Below is an example policy for the postISRCCD dataset from obs_cfht's MegacamMapper.paf, extended so that it is a composite where the WCS can be loaded separately. (I chose postISRCCD from obs_cfht's MegacamMapper.paf, only because it uses an ExposureF)

exposures : {
    postISRCCD: {
        template: "postISRCCD/%(runId)s/%(object)s/%(date)s/%(filter)s/postISRCCD-%(visit)d-%(ccd)02d.fits"
        composite: {
            info: {
                datasetType: composite_ExposureInfo
            }
        }
        python: "lsst.afw.image.ExposureF"
        persistable: "ExposureF"
        storage: "FitsStorage"
        level: "Ccd"
        tables: "raw"
        columns: "visit"
        columns: "ccd"
    }

    composite_ExposureInfo: {
        Template: "postISRCCD/%(runId)s/%(object)s/%(date)s/%(filter)s/postISRCCD-%(visit)d-%(ccd)02d.fits"
- - - - -
- Problems to solve -
(1) In the postISRCCD policy excerpt above, why was postISRCCD from obs_cfht's MegacamMapper.paf chosen?
(2) From the postISRCCD policy excerpt, copy word for word the passage starting at "Below is an" and ending at "uses an ExposureF)".

- Extracted material -
- - - - -
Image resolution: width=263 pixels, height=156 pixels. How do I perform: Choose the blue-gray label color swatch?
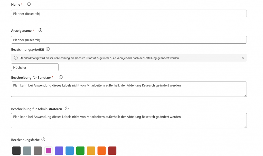point(27,151)
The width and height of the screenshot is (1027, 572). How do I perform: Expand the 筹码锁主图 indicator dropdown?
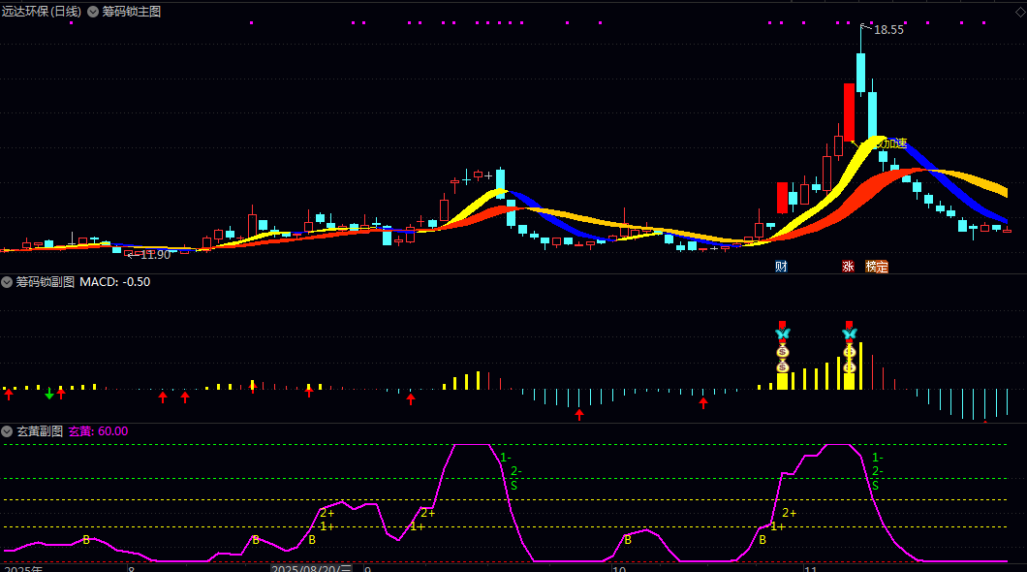pos(93,12)
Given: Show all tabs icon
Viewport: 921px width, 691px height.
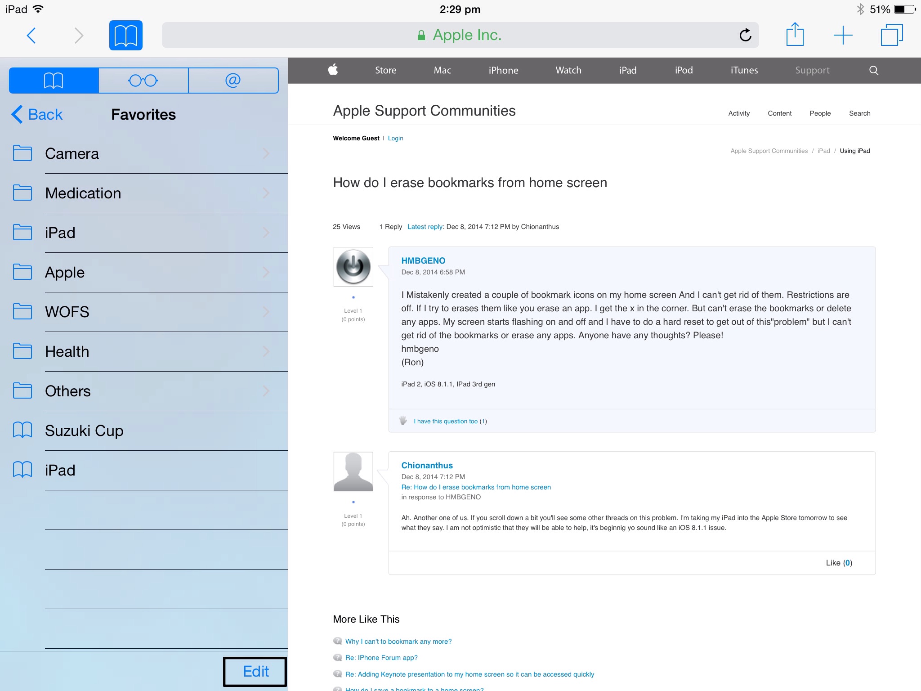Looking at the screenshot, I should coord(891,35).
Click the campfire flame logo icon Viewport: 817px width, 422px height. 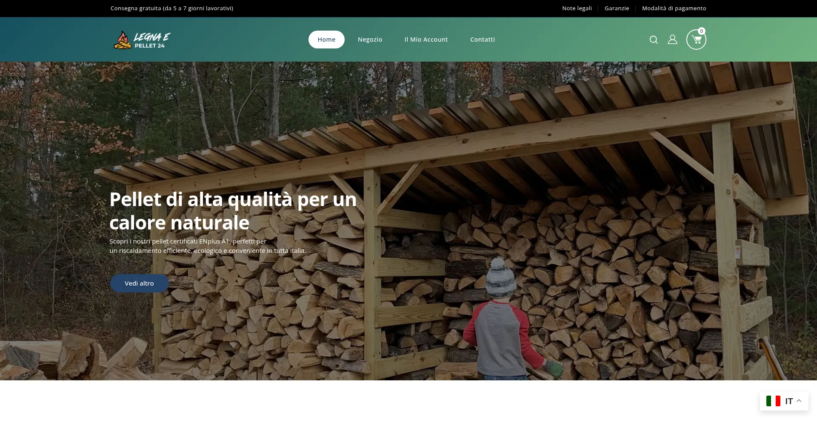click(123, 40)
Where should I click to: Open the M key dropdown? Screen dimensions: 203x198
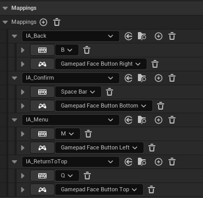tap(68, 134)
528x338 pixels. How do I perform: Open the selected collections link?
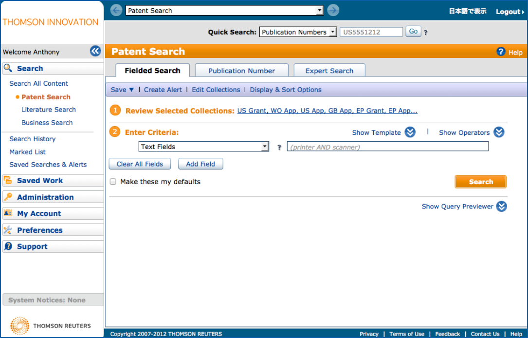(x=327, y=111)
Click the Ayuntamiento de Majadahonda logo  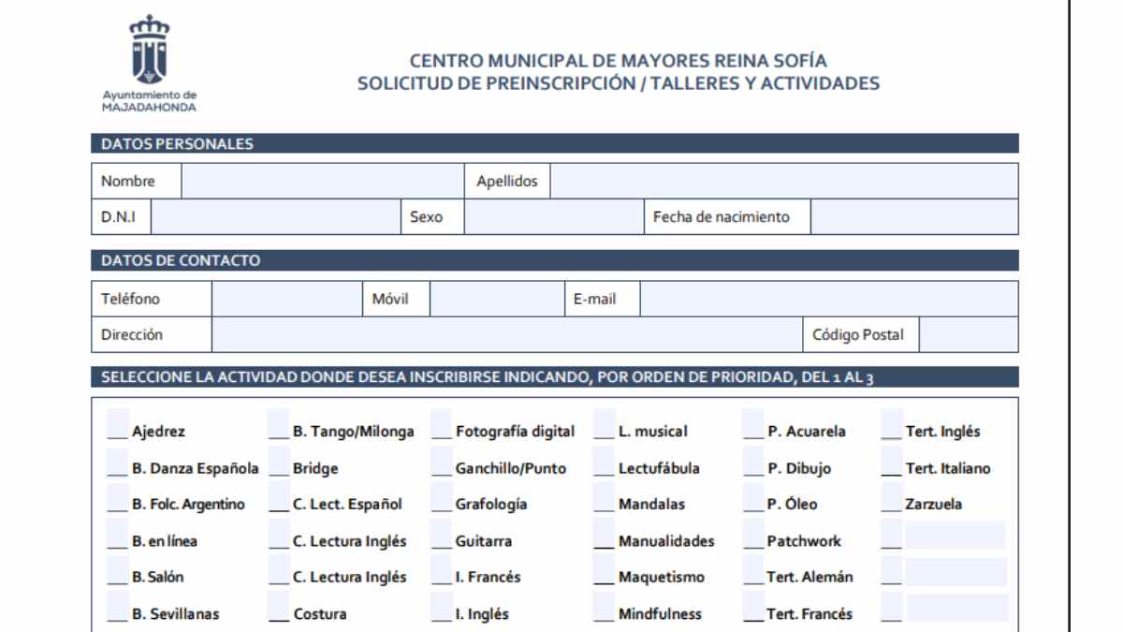pyautogui.click(x=147, y=56)
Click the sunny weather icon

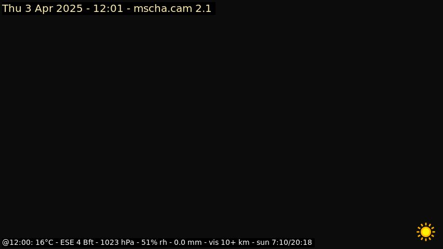point(426,232)
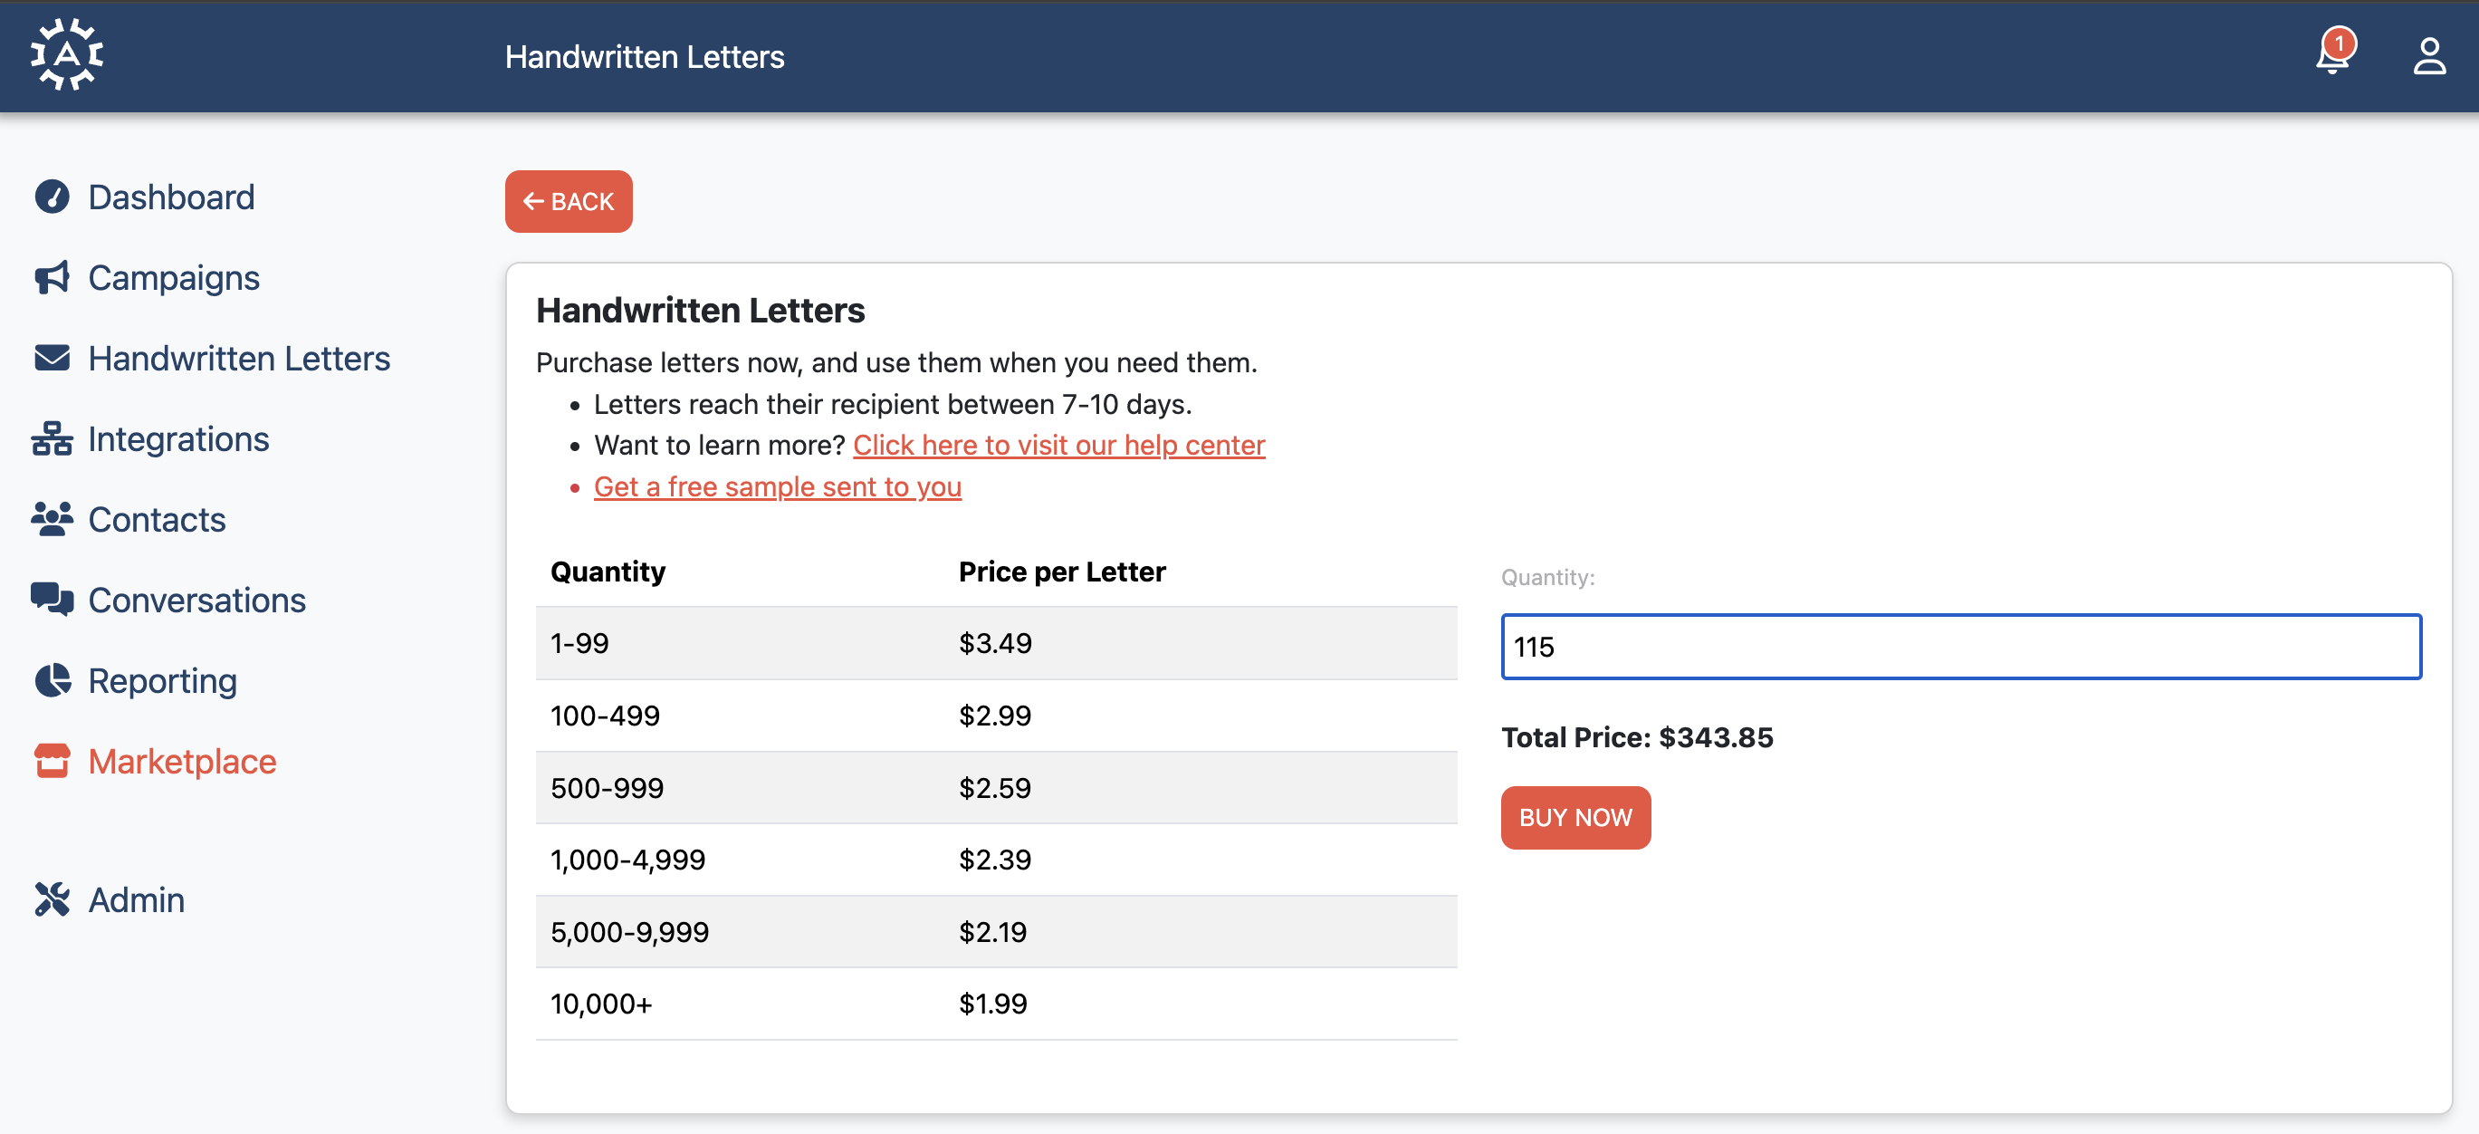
- - - - -
- Correct answers -
(1) It was chosen only because it uses an ExposureF.

(2)
Below is an example policy for the postISRCCD dataset from obs_cfht's MegacamMapper.paf, extended so that it is a composite where the WCS can be loaded separately. (I chose postISRCCD from obs_cfht's MegacamMapper.paf, only because it uses an ExposureF)